PERMISSION TO BE ME
There are many things about me that many would consider unorthodox. Not that I’ve ever been intentionally rebellious, I’ve more just done my own thing, despite what others may think. Ever since I can remember, I’ve always trusted that voice inside that told me what was right for me, instead of what other people were telling me what was right for me.
I admit that in my 20s, the disapproval I got from many people who didn’t agree with my decision to leave a “successful” job (I never did understand people who used status and salary over job satisfaction as a measure of success), to explore my creative side and find out what I really wanted to do, did get to me at times. The last thing someone who is finding themselves needs is “that’s a hobby – when are you going to get a real job”. Ummm, I don’t remember asking for your opinion, and who the hell are you to speak to me like that anyway?!?
Now that I’m in my 30s, I couldn’t give a crap, more so, I quickly cut people like that out of my life – I’m not interested in anyone raining on my parade. There are people who love you and make comments because they care and they only want what is best for you, but you soon realise that there are others who pass judgment that are just ignorant.
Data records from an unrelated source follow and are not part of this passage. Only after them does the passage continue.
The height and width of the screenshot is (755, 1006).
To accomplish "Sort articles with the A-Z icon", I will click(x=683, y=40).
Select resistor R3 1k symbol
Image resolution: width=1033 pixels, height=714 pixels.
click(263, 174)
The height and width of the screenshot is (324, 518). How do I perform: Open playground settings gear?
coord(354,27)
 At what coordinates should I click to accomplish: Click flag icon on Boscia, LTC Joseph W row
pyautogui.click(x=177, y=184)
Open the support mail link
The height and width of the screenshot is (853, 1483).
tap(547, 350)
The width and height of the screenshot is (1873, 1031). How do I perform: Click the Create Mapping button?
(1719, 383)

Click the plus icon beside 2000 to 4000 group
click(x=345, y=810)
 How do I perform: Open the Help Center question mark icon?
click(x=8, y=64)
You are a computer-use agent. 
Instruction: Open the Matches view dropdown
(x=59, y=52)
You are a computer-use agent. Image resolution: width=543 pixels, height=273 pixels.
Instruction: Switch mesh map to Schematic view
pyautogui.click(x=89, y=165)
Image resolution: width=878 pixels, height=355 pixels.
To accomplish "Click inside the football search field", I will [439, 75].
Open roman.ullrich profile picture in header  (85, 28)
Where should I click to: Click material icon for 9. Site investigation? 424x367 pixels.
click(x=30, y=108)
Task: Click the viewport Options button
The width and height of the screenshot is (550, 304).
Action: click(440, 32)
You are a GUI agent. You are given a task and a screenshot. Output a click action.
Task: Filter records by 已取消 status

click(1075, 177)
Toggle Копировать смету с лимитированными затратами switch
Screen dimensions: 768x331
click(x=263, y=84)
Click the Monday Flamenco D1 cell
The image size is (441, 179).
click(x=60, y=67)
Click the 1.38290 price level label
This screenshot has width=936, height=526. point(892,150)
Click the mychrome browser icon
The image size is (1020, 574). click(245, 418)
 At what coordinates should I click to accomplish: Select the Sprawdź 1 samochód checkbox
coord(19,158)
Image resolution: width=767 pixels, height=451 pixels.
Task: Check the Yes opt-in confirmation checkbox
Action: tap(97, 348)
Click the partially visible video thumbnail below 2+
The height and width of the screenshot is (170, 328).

I could never imagine questioning anyone on what they were doing with their lives – it would be just plain disrespectful and rude.
Your 30s also bring a real permission to be yourself. I don’t do mornings, I don’t do cooking, I don’t see myself having children any time soon (even though I love my 6 year old niece more than life itself) and right now I love my me time at home. Don’t get me wrong, I would get cabin fever if I spent ALL my time at home, and I LOVE going out with my friends, but I also love being semi cocooned at home and penning my thoughts on my mac … and you know what, I’m making no apologies for it. I’ve never had a problem with my own company, in fact I quite like hanging out with myself. Call it wisdom if you will, but I know that right now this is what my soul wants and where it needs to be, to create what it needs to create. I also know that I’m destined for plenty of lights, camera, action in the not to distant future.
So often, we let ourselves be dictated by what other people think, or what we think we should be doing according to someone else’s idea of what is right for us. Only you know what is right for you. So this week, I’m giving you permission to be you. For a whole week, do what you want to do, not what you think you should because of what other people think is right. Go on, I dare you.